According to Professor Redfield, the bond that links the social scientist and the humanist is their common subject matter. “Humanity,” he says, “is the common subjectmatter of those who look at men as they are represented in books or works of art, and of those who look at men as they appear in institutions and in directly visible action. It is the central and essential matter of interest to social scientist and humanist alike.” Though they differ in their methods, they “share a common effort, a common interest”; and Redfield adds, “it may be doubted if the results so far achieved by the social scientists are more communicative of the truth about human nature than are the results achieved by the more personal and imaginative methods of the artist.”

We should remember such sound advice when we are urged to abandon methods that have yielded important insights in favor of one that will doubtless be helpful, but may not be able to tell us everything we need to know. It may be unwise to reject the sources of wisdom that have been traditionally found in history, philosophy, and the arts. These disciplines do not give us mathematical knowledge or knowledge acquired in the laboratory, but to say that for these reasons what they give us is not knowledge in any sense is to disregard the facts and to put the world of knowable things in a dogmatic straitjacket.

The rise of experimental science has not made the Great Conversation irrelevant. Experimental science is a part of the Conversation. As Étienne Gilson has remarked, “our science is a part of our humanism” as “the science of Pericles’ time was a part of Greek humanism.” Science is itself part of the Great Conversation. In the Conversation we find science raising issues about knowledge and reality.
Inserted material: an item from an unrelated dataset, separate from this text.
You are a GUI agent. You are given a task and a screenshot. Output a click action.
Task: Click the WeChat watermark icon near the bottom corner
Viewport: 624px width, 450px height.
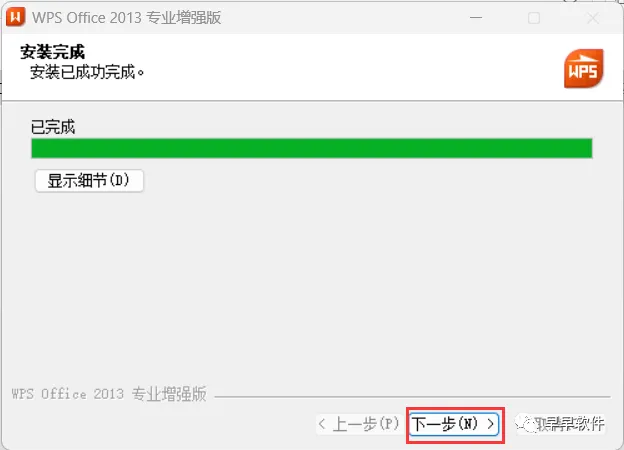click(526, 424)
In the light of the Conversation we can reach a judgment about the question in dispute: How many valid methods of inquiry are there?

Because of experimental science we now know a very large number of things about the natural world of which our predecessors were ignorant. In this set of books we can observe the birth of science, applaud the development of the experimental technique, and celebrate the triumphs it has won. But we can also note the limitations of the method and mourn the errors that its misapplication has caused. We can distinguish the outlines of those great persistent problems that the method of experimental natural science may never solve and find the clues to their solutions offered by other disciplines and other methods.